Hugh Owen's The Importance of the Traditional Doctrine of Creation
My comments are in red.
Theistic evolutionism holds that God created matter in the beginning, and then used billions of years of natural processes, including death, destruction, mutations, and disease, to produce the various kinds of living things, including the human body. Generally speaking, theistic evolutionists deny the historicity of Genesis 1-11 [To be fair, one should distinguish between denying the historicity of these chapters, and interpreting them as a particular genre of history, in which figurative language plays an important part] and believe that Noah’s Flood was a local flood, that the Tower of Babel incident never actually happened, and that human languages evolved from primitive to more complex over long periods of time. [If one accepts the theory of evolution of life on the basis of the evidence for it, one is naturally quite likely to accept the theory of evolution of language on the basis of the evidence for it, since the kinds of evidence are rather similar. Similarly with the evidence for the flood and the exegetical considerations involved.]
The traditional, patristic, magisterial doctrine of creation holds that God created all of the different kinds of creatures during a very brief creation period at the beginning of time by an act of his Divine Will. According to this understanding, God created a perfectly harmonious world for our first parents, Adam and Eve, a few thousand years ago. He created Adam first, and then created Eve from Adam’s side. There was no human sickness, death, disease, harmful mutations or man-harming natural disasters before the Fall. Prior to the Original Sin, all of nature was under the dominion of Adam and Eve and was subservient to them. Even after the Original Sin, early man was physically and mentally [mental superiority after the fall cannot realistically be called part of a common traditional doctrine of creation] superior to modern man, and the early patriarchs actually lived to the long ages ascribed to them.
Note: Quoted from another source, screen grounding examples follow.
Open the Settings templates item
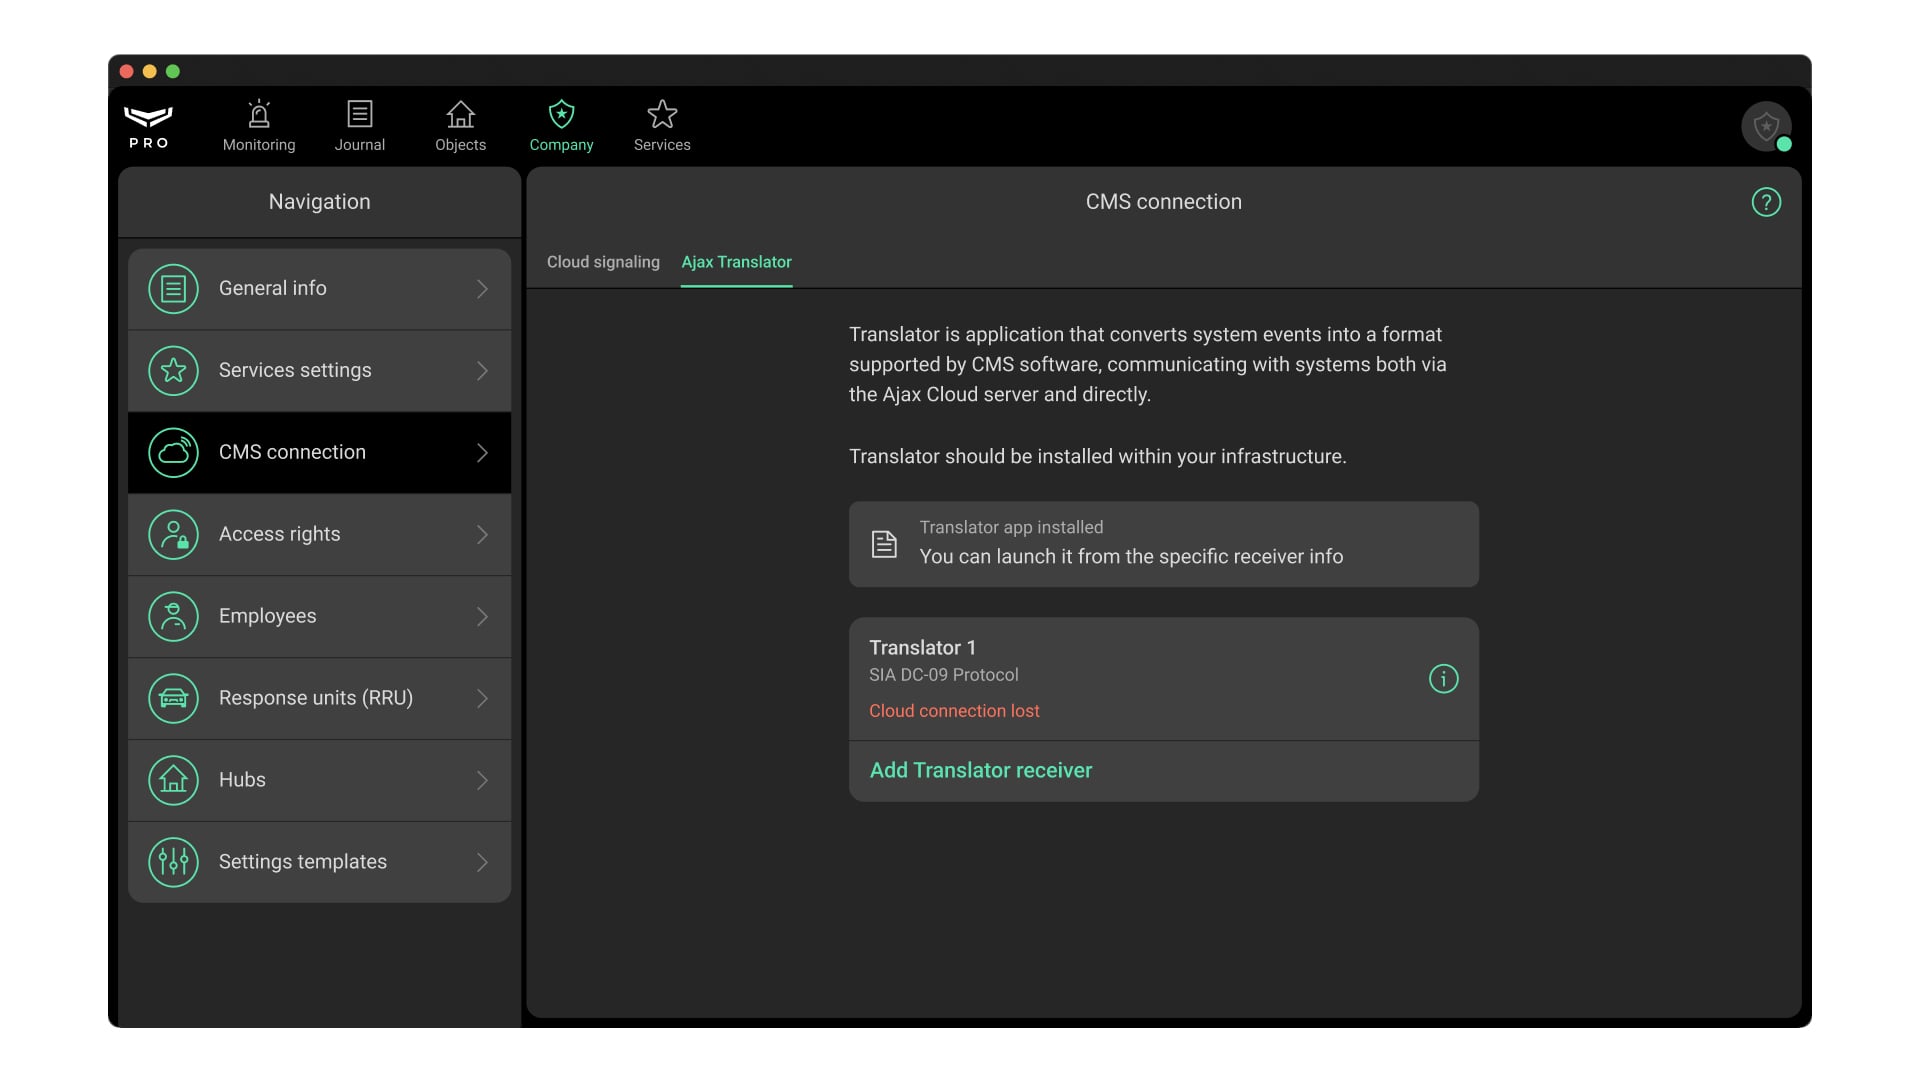303,862
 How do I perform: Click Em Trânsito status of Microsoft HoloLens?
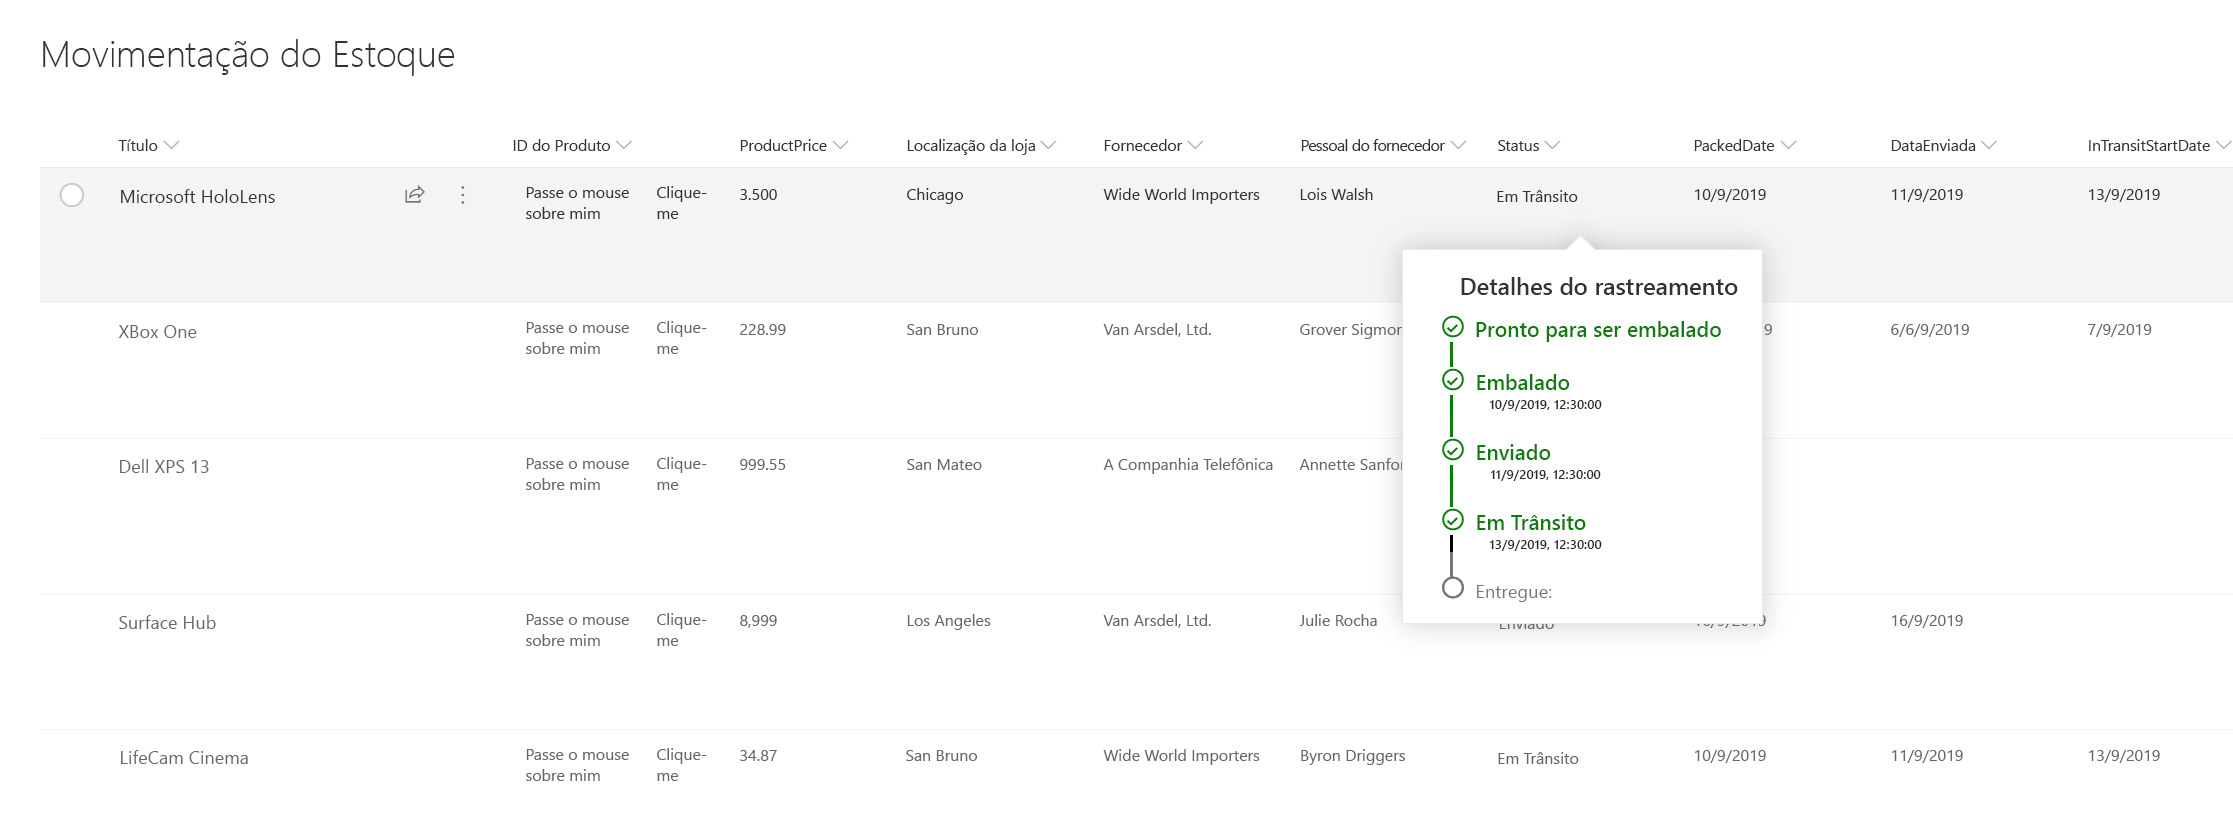(1536, 197)
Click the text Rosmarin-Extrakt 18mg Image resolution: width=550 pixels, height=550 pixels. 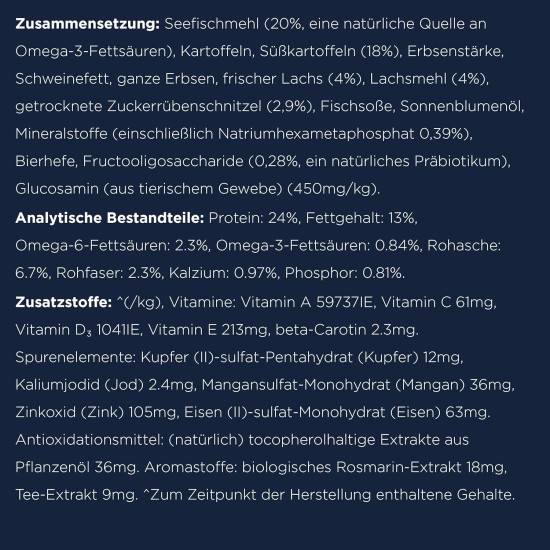(421, 467)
There was a global flood in Noah’s day which killed all of the people and land animals except for those on Noah’s ark, [as the interpretation of the flood as a local flood was said to be mostly connected with the acceptance of the evolution of life, so the interpretation of the flood as global should be said to be mostly connected with this other interpretation of creation, rather than part of it.] and all of the basic language-families complete with their unique grammars and modes of thought were instantaneously created by God during the Tower of the Babel incident. [A more reasonable interpretation of the common understanding of the Tower of Babel event, would be to say that some basic language-families were created at that time. The assumption on the part of the authors that languages can not diverge from each other to an extent equal to the difference between any of these "basic language-families", is neither part of the doctrine of creation, nor is it pertinent to the interpretation of the Tower of Bable event.]
It is already evident from the contrast between these two definitions, that several things are mixed in here: what is being opposed is not only two doctrines of how God created the world, life, and languages, but also different hermeneutical approaches to understanding the natural world and interpreting Scripture. I'll come back to this point in a later post.